Klimatyzacja nie działa, nie chodzi - VIII gen

Collapse
X
 
  • Filter
  • Czas
  • Show
Clear All
new posts

  • #16
    Prawdopodobnie w tym tygodniu będę jechał na odgrzybianie to dopytam o wszelkie szczegóły. Nigdy nie miałem do czynienia z samochodami z klimą, więc jestem "zielony" w tym temacie...

    Comment


    • #17
      za podłączenie maszyny biorą od 50-100zł w zakres technicznego przeglądu klimy nie wchodza takie rzeczy jak odgrzybianie, to się robi na osobnej maszynie.
      Jeśli chodzi o sprawność techniczną klimy to powinieneś w usłudze otrzymać:
      - podłączenie do maszyny 50-100zł.
      - sprawdzenie szczelności klimy (próżnia 20min i wynik szczelności) - jeśli pozytywny to dalej:
      - napełnienie czynnikiem 100g czynnika 8-10zł.
      - napełnienie olejem 20g - 20zł.
      - napełnienie "kontrastem" środek widoczny w miejscach nieszczelności / przy świetle UV i spec okularach, 40zł.

      Generalnie jeśli uciekł czynnik i nie wiadomo co jest powodem - to pierwsza rzecz to załadowanie kontrastu, druga rzecz to napełnienie klimy a nie odwrotnie.
      Do tego oględziny całej instalacji bo jak widać takie coś jak tu: https://www.civicforum.pl/showthread...9-klimatyzacji to w ogóle nie ma sensu nic dobijać tylko najpierw naprawić usterki.
      Kierownik Działu Diesla

      Comment


      • #18
        Pierwszy problem, i chyba najważniejszy rozwiązany. Mianowicie zmieniłem serwis.
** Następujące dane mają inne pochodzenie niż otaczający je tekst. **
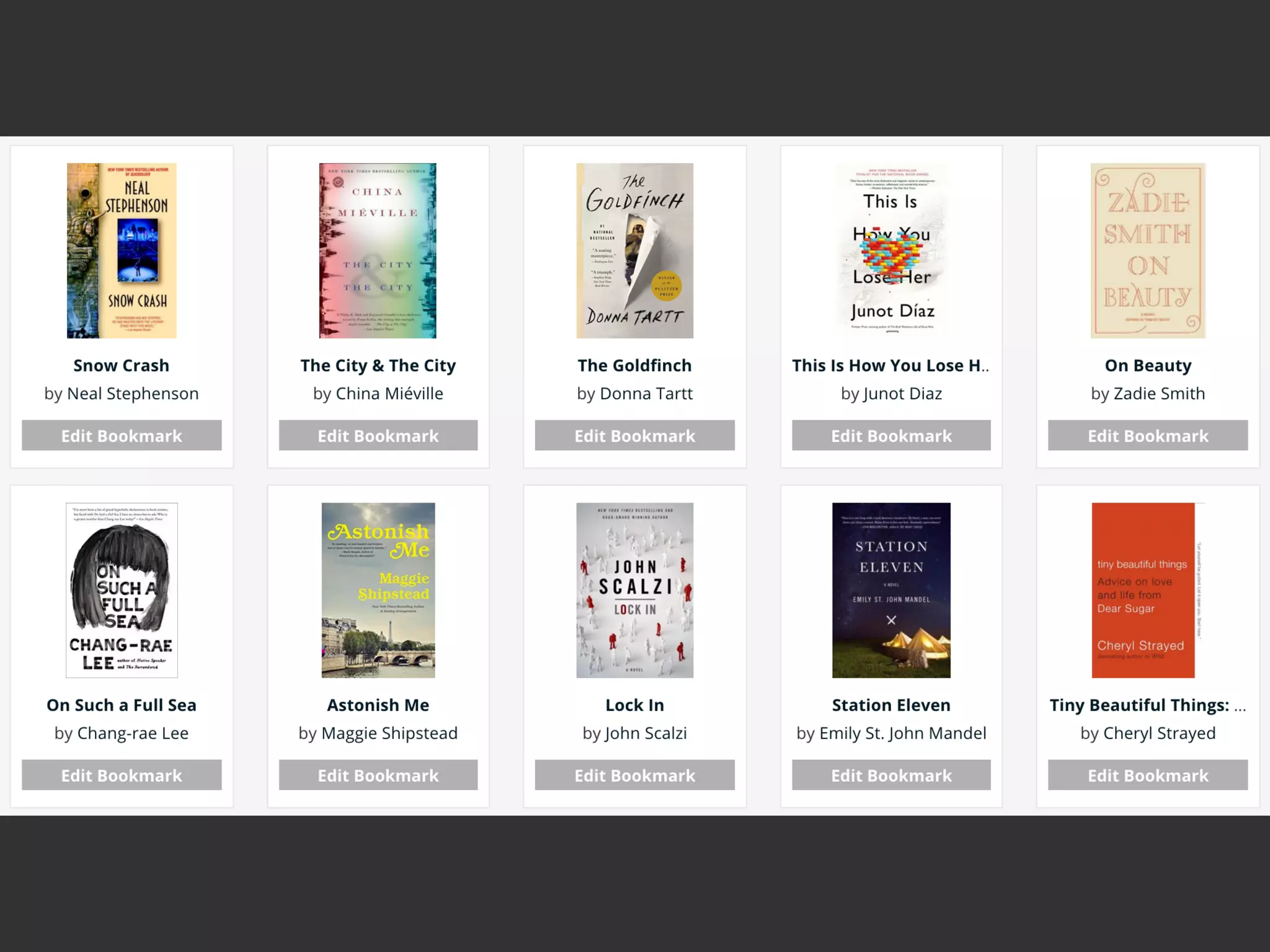
Task: Open The City & The City title link
Action: coord(378,366)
Po napełnieniu dalej jest lipa, najpierw leci przyjemne chłodne powietrze, potem zamienia się na żar i w aucie jest tragedia.
        Pojechałem jeszcze raz... facet stwierdził, że musiałbym przyjechać z problemem bo nie wie co jest konkretnie przyczyną. Pojechałem do innego... pokazałem mu wydruk z maszyny to powiedział od razu, że zostałem oszukany. Całość trwała 14 minut, gdzie nawet człowiek nie dał środka UV. Na jutro umówiłem się w innym serwisie i na początek spuści cały czynnik, zrobi tą próżnię, osuszy (o czym tamten nawet nie wspomniał), wpuści ponownie, tym razem z czynnikiem UV, zostawi samochód na placu na około godzinę i sprawdzi szczelność. Sam serwisant podejrzewa, że może być coś nie tak z osuszarką, nie wyklucza również chłodnicy. :/ Mówi, że przy dodaniu gazu, jest spadek ciśnienia lecz układ nie chce jakby wydmuchać tego całego powietrza, jakby gdzieś był zatkany.
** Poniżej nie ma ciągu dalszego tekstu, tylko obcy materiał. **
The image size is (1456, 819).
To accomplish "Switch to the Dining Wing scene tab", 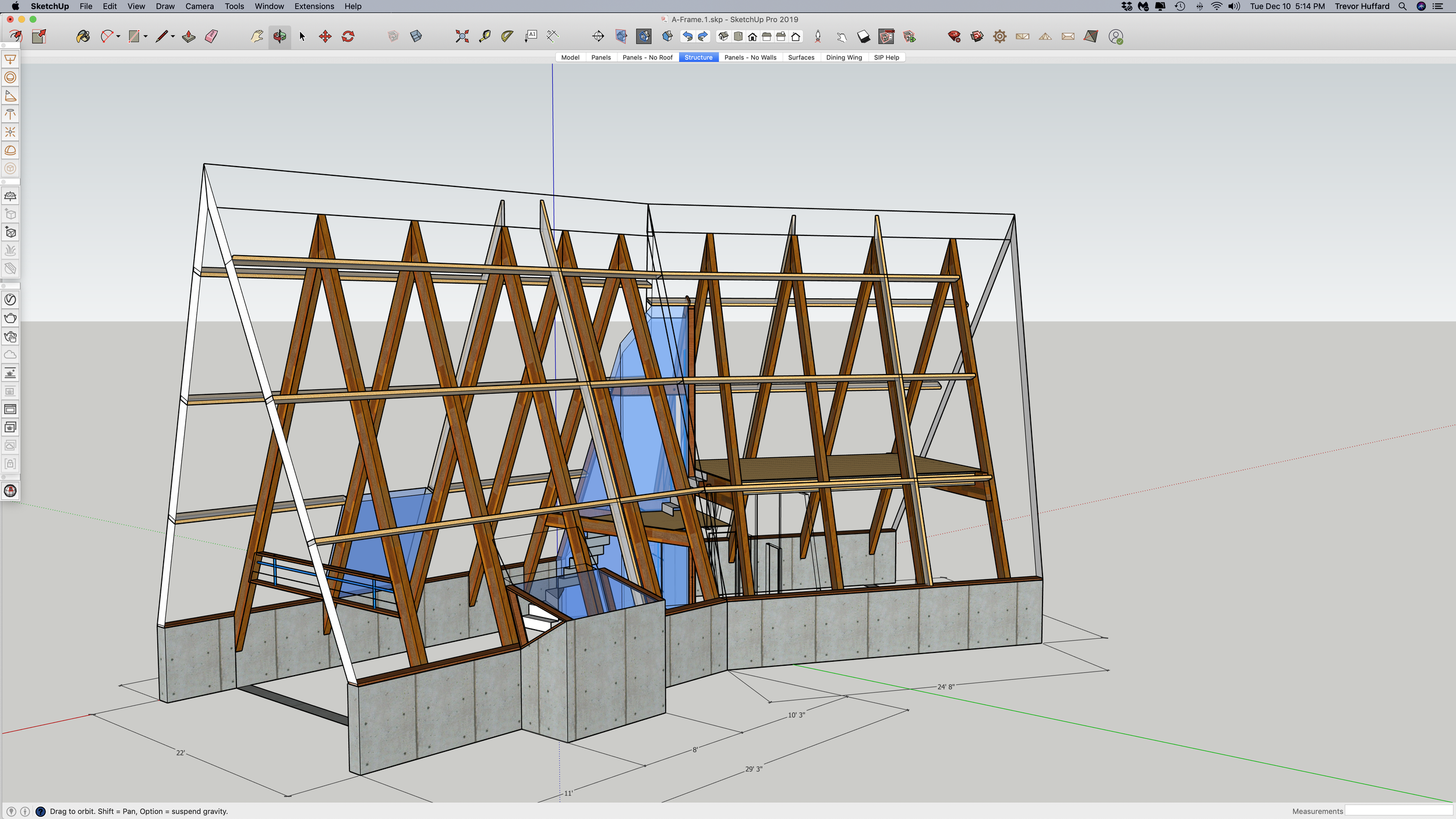I will tap(843, 58).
        Może nie do końca piszę 1:1 jak mówił, jak wspomniałem, nie do końca mam na ten temat jakieś pojęcie, ale będzie to coś na zasadzie tego co wyżej napisał @rambo7...
        Mam nadzieje, że tym razem dojdziemy do tego co jest nie tak. :/

        Comment


        • #19
          miałem wyrzuty sumienia że być może zbyt dosadnie napisałem wyżej, ale dobrze że wyciągnąłeś odpowiednie wnioski.
          Dobrze że zmieniłeś serwis, warto na forum pytać co i jak powinno być zrobione, ewentualnie w serwisie pytać co wchodzi w zakres prac.
          Widzę że gość do którego tym razem poszedłeś jest kumaty, jeśli stwierdził że układ się "przytyka" nie ma obiegu i podejrzewa o to osuszacz - to widać że logicznie myśli i ma doświadczenie. Osuszacz nie lubi powietrza atmosferycznego a takie dostaje się do układu po rozprężeniu (ucieczce czynnika). W powietrzu jest wilgoć a wilgoć - (X %)-woda jest zabójstwem osuszacza. Ktoś nie poradził sobie z naprawą lub ją olał bo ...dobijać czynnika co tydzień to za duże koszty , no to sprzedał auto - zamiast usunąć nieszczelność - po prostu użytkownik może to zrobił z premedytacją lub z niewiedzy jakie są konsekwencje przebywania powietrza w ukłądzie (powietrze zawsze zawiera H2O) jeśli się taki stan utrzymuje długo i nic z tym nie robi - klimę w całości szlag trafi po prostu wiele elementów będzie do wymiany jak osuszacz i sprężarka od razu lub po jakimś czasie - szlag ją trafi.
          Kolejną rzeczą są sprawne elementy całego układu: chłodnica pod kątem uszkodzeń mechanicznych (kamieni) jak pokazałem w linku, sprężarka pracująca bez oleju z małą ilością czynnika, oraz układ pracujący z nadmierną ilością czynnika. Często tacy fachowcy (jak byłeś wcześniej) dobijają układ ponad zalecaną ilość i układ ma tendencję do zatykania się.
          Widać żę klimatyzacja była traktowana po macoszemu, długo nie była utrzymywana w odpowiedniej formie technicznej.
          Trudno powiedzieć co tam jest grane w układzie, ale podejście mechanika jest właściwe i powinien dojść gdzie jest problem?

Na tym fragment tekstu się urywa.